■ **PROBLEM DETAILS**
Across the listing below, how many lines hold "computer"? Reply with the number by itself.
____
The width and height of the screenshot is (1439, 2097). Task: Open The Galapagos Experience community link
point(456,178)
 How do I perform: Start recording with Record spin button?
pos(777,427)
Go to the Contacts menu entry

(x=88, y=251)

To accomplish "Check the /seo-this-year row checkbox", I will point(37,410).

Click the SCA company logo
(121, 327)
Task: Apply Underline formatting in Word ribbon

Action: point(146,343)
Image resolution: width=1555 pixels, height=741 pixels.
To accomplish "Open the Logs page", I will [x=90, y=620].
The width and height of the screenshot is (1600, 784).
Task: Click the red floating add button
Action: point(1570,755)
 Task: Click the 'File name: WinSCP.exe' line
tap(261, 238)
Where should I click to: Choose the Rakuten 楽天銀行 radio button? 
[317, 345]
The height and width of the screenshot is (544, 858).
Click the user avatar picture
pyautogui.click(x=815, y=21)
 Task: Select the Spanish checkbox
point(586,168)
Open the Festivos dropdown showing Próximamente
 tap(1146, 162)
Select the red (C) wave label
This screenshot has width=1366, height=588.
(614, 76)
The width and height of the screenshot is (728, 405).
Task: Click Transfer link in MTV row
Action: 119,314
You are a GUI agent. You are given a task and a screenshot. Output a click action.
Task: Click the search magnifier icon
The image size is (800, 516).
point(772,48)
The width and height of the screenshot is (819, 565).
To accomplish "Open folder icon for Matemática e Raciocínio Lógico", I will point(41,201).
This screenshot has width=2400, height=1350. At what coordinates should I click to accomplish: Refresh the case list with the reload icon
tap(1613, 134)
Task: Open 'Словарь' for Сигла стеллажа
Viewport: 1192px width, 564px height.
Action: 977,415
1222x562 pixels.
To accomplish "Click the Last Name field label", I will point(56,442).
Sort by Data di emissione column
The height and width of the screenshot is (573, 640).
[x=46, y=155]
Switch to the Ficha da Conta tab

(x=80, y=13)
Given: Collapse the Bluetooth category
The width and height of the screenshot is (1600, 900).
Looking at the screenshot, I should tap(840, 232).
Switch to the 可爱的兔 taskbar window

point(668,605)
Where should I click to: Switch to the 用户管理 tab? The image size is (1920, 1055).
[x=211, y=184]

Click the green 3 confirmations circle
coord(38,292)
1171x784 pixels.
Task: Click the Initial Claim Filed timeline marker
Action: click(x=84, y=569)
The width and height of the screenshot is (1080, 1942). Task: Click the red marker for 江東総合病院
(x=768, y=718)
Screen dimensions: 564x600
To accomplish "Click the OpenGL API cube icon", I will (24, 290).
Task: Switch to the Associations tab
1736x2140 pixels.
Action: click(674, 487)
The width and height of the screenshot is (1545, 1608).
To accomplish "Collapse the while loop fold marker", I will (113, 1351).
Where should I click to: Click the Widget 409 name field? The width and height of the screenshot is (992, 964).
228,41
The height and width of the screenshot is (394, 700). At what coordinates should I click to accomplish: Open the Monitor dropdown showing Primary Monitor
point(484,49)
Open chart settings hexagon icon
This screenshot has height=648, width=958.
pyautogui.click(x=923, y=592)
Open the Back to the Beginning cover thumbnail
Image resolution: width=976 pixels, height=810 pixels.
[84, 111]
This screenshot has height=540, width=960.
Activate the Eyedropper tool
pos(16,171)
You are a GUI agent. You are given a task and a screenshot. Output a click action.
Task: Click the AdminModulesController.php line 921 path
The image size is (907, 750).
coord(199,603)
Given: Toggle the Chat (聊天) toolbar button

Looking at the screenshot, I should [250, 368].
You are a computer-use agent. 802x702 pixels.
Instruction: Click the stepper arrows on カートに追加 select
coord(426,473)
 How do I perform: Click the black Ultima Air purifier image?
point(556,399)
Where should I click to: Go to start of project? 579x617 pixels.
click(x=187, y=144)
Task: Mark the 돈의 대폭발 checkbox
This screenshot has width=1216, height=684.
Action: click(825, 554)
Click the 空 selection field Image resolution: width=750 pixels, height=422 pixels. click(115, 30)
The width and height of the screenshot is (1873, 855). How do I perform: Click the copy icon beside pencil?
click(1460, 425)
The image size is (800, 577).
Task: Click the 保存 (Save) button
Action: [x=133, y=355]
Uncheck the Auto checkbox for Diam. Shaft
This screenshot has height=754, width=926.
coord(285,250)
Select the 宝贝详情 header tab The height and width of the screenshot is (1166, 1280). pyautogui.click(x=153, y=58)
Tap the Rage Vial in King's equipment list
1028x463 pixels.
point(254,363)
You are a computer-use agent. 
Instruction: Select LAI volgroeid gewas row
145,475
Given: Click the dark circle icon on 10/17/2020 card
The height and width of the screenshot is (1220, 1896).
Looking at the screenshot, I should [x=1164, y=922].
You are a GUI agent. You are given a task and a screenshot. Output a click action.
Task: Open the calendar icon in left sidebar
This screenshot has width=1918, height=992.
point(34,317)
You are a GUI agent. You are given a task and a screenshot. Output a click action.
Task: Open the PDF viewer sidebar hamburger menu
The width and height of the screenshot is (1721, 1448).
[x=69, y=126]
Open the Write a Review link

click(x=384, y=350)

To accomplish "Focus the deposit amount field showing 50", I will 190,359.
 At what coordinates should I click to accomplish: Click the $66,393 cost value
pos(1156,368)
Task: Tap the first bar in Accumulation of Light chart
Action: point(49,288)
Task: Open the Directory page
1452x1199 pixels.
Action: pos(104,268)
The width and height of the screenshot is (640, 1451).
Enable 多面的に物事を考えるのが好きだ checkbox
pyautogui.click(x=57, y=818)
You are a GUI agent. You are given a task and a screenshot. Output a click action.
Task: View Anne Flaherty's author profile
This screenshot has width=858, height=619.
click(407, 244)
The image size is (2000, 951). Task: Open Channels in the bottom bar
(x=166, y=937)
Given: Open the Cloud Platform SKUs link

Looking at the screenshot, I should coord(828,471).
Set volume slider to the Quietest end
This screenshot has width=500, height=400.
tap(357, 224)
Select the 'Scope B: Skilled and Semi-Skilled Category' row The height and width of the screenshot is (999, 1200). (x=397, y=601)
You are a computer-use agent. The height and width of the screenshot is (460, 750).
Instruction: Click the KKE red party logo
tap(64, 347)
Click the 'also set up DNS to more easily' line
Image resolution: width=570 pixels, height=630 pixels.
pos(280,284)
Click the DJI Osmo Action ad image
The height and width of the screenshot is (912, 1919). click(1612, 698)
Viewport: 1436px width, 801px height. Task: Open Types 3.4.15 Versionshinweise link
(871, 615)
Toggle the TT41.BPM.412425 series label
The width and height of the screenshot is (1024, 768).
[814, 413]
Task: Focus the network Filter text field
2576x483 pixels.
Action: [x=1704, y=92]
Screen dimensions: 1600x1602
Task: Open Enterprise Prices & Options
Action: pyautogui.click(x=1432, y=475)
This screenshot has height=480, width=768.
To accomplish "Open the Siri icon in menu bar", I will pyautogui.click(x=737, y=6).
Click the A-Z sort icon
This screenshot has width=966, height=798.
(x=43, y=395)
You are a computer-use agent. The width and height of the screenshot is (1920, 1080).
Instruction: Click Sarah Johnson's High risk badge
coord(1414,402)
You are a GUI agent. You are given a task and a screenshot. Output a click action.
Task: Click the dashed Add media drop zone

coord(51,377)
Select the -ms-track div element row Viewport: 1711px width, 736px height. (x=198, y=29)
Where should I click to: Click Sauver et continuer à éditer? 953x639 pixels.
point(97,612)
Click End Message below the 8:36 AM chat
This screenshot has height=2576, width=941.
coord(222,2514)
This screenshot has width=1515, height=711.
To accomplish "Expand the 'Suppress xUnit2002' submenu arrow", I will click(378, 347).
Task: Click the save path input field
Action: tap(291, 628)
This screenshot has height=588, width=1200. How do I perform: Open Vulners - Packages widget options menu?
____
■ **RESPONSE TO THE EXERCISE**
4